By the time clients ask this question, neighborly relations have usually hit a sorry pass. The single best way to avoid expensive disputes is to check local Council rules before you build. Disputes can also often be diffused through direct conversation or the mediation services of the Community Justice Centre. When all else fails, however, the law attempts to protect the rights of both the renovator and the neighbour in a balanced way.
In legal terms, disputes tend to fall into one or more of four categories: dividing fences and boundaries; noise and pollution; land use; and nuisance. Life is rarely so tidy, however. If your neighbours claim that your new floor-to ceiling dining room windows violate their right to privacy, the dispute may involve several different issues.
Generally, adjoining land owners share the cost of building and maintaining a fence. Pre-approval by the Council may be necessary and keep in mind that Council regulations may be quite specific as to height, materials to be used, and so on.
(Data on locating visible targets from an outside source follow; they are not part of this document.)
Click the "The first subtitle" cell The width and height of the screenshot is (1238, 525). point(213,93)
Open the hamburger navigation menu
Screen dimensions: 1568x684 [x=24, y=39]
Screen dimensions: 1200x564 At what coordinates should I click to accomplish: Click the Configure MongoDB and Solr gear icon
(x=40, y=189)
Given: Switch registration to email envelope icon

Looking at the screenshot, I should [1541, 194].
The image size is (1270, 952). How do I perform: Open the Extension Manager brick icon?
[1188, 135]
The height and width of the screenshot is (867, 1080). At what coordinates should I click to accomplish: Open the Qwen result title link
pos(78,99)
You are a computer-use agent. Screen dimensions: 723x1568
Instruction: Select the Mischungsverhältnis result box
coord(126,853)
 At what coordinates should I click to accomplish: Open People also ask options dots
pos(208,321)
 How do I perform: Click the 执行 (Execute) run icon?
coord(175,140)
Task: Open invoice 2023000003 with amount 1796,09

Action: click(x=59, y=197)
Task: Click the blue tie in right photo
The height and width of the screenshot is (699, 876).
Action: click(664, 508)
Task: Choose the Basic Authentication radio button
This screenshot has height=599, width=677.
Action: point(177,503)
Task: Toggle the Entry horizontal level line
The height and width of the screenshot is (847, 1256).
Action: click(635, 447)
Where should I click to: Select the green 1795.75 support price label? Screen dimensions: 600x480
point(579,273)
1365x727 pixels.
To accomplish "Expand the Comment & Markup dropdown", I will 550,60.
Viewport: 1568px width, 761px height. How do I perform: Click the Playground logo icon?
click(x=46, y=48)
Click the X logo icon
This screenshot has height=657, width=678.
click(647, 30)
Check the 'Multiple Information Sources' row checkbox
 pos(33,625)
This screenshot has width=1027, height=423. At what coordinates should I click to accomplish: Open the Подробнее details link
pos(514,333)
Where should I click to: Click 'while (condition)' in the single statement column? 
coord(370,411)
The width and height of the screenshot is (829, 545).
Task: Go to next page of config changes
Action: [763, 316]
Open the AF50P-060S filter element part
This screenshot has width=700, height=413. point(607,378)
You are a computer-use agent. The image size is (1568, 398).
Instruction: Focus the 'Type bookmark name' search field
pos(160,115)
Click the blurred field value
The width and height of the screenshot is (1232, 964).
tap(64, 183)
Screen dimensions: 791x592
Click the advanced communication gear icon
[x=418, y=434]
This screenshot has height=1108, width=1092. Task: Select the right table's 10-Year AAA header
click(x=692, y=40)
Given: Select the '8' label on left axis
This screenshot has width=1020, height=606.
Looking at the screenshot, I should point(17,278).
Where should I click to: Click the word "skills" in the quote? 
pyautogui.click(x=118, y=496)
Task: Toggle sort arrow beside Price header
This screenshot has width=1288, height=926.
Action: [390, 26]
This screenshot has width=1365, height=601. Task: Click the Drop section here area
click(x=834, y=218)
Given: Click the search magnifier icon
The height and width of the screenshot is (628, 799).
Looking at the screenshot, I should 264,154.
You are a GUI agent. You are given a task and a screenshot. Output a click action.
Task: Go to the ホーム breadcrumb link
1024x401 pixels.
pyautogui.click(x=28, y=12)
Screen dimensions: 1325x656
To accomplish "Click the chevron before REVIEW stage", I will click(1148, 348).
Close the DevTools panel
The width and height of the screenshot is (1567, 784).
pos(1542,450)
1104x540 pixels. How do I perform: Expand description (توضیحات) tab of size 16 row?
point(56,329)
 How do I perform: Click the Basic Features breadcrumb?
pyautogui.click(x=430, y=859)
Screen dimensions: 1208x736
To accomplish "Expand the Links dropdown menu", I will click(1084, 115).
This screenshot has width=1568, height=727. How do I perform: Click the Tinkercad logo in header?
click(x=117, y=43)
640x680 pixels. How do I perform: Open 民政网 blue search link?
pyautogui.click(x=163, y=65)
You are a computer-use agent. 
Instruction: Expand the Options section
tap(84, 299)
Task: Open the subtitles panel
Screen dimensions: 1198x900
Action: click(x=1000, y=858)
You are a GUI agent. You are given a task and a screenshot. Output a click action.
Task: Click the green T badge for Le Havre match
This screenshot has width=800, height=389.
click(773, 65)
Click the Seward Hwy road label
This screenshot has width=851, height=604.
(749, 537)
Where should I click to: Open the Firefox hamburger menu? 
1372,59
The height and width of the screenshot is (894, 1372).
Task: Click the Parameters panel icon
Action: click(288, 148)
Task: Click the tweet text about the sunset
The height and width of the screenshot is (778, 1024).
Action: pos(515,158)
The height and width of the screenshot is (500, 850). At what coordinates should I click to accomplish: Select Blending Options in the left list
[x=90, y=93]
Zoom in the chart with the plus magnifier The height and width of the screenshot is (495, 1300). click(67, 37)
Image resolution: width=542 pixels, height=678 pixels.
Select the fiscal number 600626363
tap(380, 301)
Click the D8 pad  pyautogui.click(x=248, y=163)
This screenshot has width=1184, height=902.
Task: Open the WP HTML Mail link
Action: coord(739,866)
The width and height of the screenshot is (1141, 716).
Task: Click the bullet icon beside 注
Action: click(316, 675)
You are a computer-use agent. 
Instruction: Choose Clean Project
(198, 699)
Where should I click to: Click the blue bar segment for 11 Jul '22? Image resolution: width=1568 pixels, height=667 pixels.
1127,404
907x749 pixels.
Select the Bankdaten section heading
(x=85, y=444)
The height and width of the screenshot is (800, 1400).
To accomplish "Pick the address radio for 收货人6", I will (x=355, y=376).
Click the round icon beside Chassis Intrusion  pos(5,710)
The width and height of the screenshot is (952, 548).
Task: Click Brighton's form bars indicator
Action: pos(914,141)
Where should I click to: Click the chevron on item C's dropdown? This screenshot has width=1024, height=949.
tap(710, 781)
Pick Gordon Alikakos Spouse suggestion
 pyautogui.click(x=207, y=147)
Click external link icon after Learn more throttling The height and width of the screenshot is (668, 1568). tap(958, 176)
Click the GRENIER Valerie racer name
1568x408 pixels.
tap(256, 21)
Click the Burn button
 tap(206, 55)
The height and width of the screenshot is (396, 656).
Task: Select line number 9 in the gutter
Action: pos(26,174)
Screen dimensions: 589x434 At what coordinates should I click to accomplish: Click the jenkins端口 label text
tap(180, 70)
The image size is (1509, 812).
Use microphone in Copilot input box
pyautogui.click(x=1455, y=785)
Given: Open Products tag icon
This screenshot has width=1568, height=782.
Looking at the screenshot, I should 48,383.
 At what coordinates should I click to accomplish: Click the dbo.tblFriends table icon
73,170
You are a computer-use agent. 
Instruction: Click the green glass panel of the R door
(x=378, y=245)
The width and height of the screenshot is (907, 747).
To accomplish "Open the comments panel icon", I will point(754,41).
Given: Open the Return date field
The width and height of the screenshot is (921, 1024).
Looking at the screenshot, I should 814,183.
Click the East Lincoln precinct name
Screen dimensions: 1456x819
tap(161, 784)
A dispute about the position of the boundary between two blocks of land can usually be resolved by having a survey done by a licensed surveyor and sharing it with the adjoining owner. If something has been built that encroaches over the boundary, the Land and Environment Court may make orders about the encroachment requiring:
Noises, smells and dust are a predictable part of renovation. Renovators can avoid many disputes with good site management practices that include time restrictions on the use of power tools, (7am to 7pm is a good rule of thumb, with local and weekend variations). Other issues may arise with recycling, litter and sediment controls. Be particularly aware of the need for asbestos remediation in pre-1990 buildings and lead paint remediation in pre-1970 buildings.
Before any renovation that changes the use of land, renovators must generally apply for consent from the Council. Adjoining owners often have the opportunity to inspect plans and make objections if it appears that the building or development will affect their property. If the building is too tall, too close to a boundary, out of character for the neighbourhood or likely to block sunlight, the Council may disapprove. Working with the Council from the initial stages of planning is the best strategy.
This is a continuing activity or natural occurrence on a property that is unreasonable and preventable. An example might be excessive water runoff caused by re-grading. The objector, however, must show that the consequences are unreasonable. Renovators should monitor and attempt to remediate unintended consequences of this sort.
Savvy renovators know that preventative measures are much less painful than a cure. If it becomes necessary to consult with legal counsel, make sure to work with one who is familiar with local rules.